Worry Beads


Worry Beads

Worry Beads

Worry Beads

By Kay Sloan

From Publishers Weekly

Set in the small Mississippi town of Libertyburg, this quiet, richly evocative first novel follows the closely knit families of brothers Fred and Chester Bloomer and their wives, Winnie and Virginia, from 1942 until 1987. Chester’s movie camera, purchased in 1942, begins to capture important family events, and the author’s lyrical prose casts a spell over these milestones: the 1945 victory parade in downtown Libertyburg; a neighborhood costume party, with Virginia wearing a suggestive grass skirt; a family Christmas; vacations; and a wedding. But what is happening behind the masks of the participants? Sloan deftly delineates the concealed frustrations, rage and jealousy that lead to an affair between Virginia and Fred, and to Fred’s mounting depression. Somehow the camera is lost by Fred’s daughter (in an unintegrated yet electric episode) and Chester unwittingly misplaces the canister in which the movies are stored. When the film turns up 20 years later, faded, brittle, and shadowy, Chester gives it to his son-in-law, a Hollywood film editor, to restore, and plans are made to show it at the next family reunion. As the layers of deception are peeled away slowly, each family member must make a compromise with the past. This is a delicate, finely wrought effort.

 

Excerpt:

Even the crickets have grown silent. A few fireflies flicker in the bank ahead of them, disappearing and then flashing again in unexpected places.

An explosion comes ringing out, like some giant firefly blowing itself up. Everything becomes bright in that second, the way lightning engraves things on the mind or a photograph snatches a second out of time. Sheridan sees the curled plank she is about to step on, even the grayed knot in the board. Ruby Ann’s arms fly up as if she is pleading to the sky. The cypress stumps in the river seem to rise up out of the darkness like part of a monster’s body half-submerged in the water. Then it is dark again, totally black, and Sheridan can’t see anything.

“Don’t shoot us.” It is Ruby Ann. Her voice is only a croak, but she keeps trying. “Don’t shoot.”

The voice comes from behind the light. “What you two gals doing out here? This ain’t no place for young kids.”

From the far side of the bridge, a flashlight beams into their faces, and Sheridan can’t see anything again through its blinding ray. Not even Ruby Ann. The bridge sways and groans beneath their feet as if someone has stepped on to it, and the light draws nearer.

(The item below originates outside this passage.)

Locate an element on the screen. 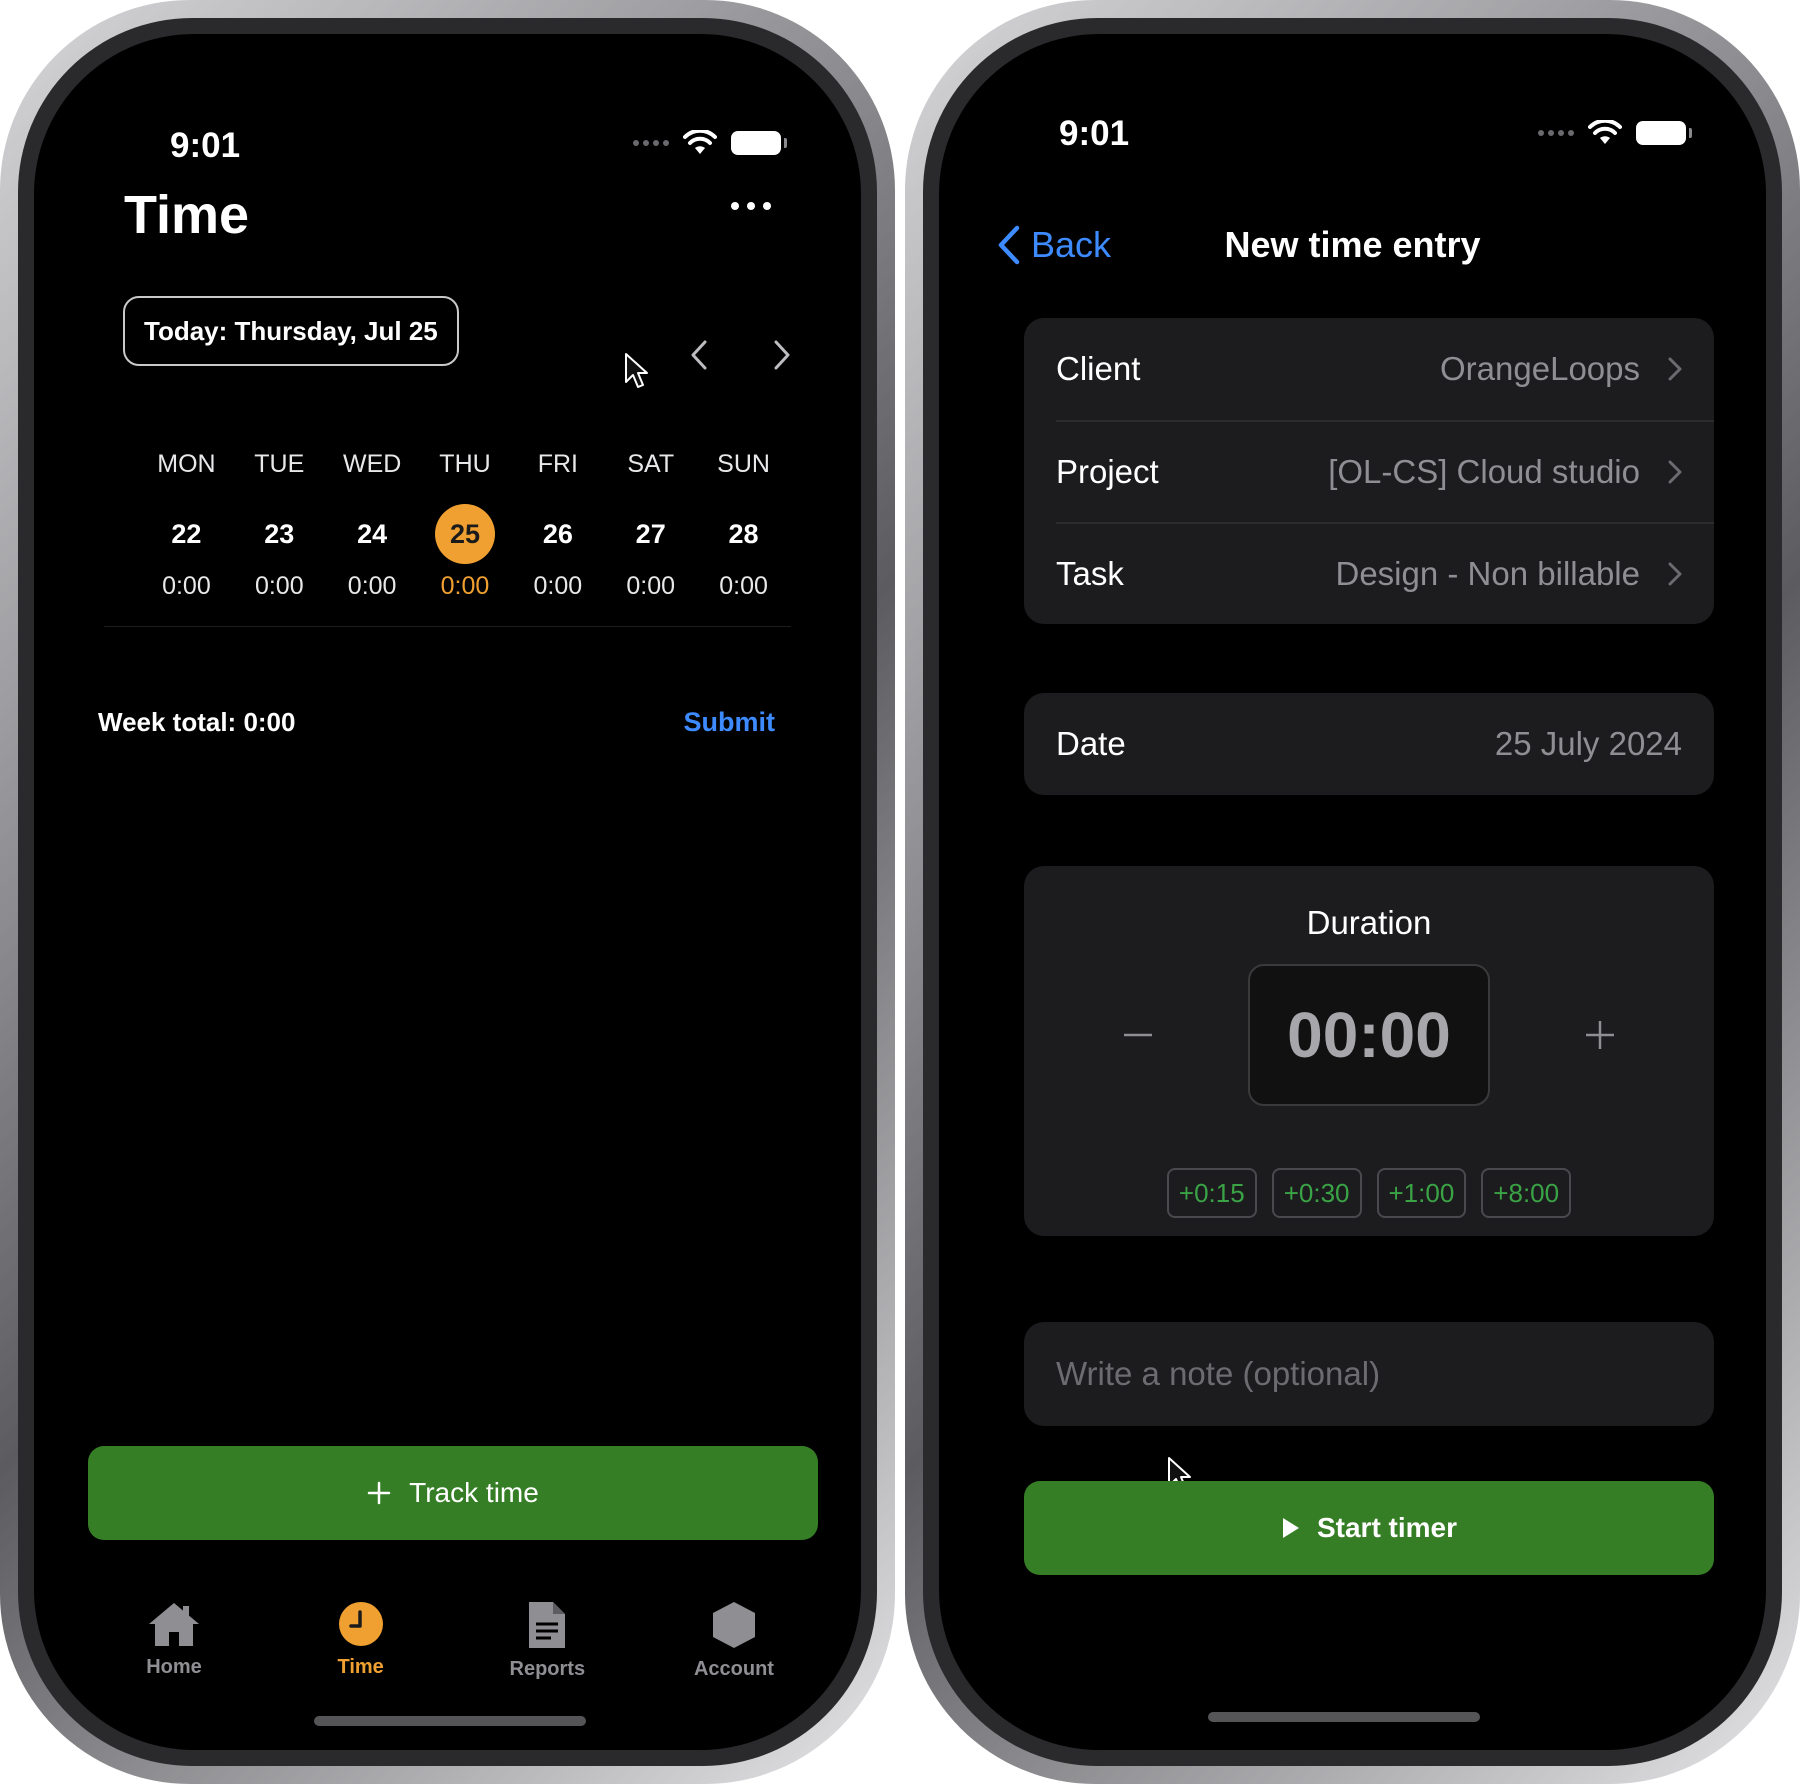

Before them stands a squat little man with a hat slouched over his eyes. A few wisps of gray hair lie matted against his neck. He looks them over, his head cocked to one side like a pigeon. An oily shirt hangs out of his pants – khaki, the color of river water. The fireflies crackle with a new electricity, as if they are sending out a desperate sign language to invisible angels.

“What do you want with me?” His eyes shine from beneath the hat like two raisins that have baked to the surface of an oatmeal cookie.

The hermitite! It wasn’t a magnificent being at all. Just an old man or woman who wanted solitude.